| RECORDS SHOWN |
┄┄┄┄┄┄┄┄┄┄

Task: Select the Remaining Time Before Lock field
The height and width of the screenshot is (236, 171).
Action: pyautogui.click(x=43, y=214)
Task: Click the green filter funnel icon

┄┄┄┄┄┄┄┄┄┄

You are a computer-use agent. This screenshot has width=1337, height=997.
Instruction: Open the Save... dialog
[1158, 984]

┄┄┄┄┄┄┄┄┄┄

| WORK ORDER |
Reproduce exactly the section above that begins at the line containing "Task: Select the" and ends at the line containing "Task: Click the green filter funnel icon", leaving out all other lines.

| ANSWER SPACE |
Task: Select the Remaining Time Before Lock field
The height and width of the screenshot is (236, 171).
Action: pyautogui.click(x=43, y=214)
Task: Click the green filter funnel icon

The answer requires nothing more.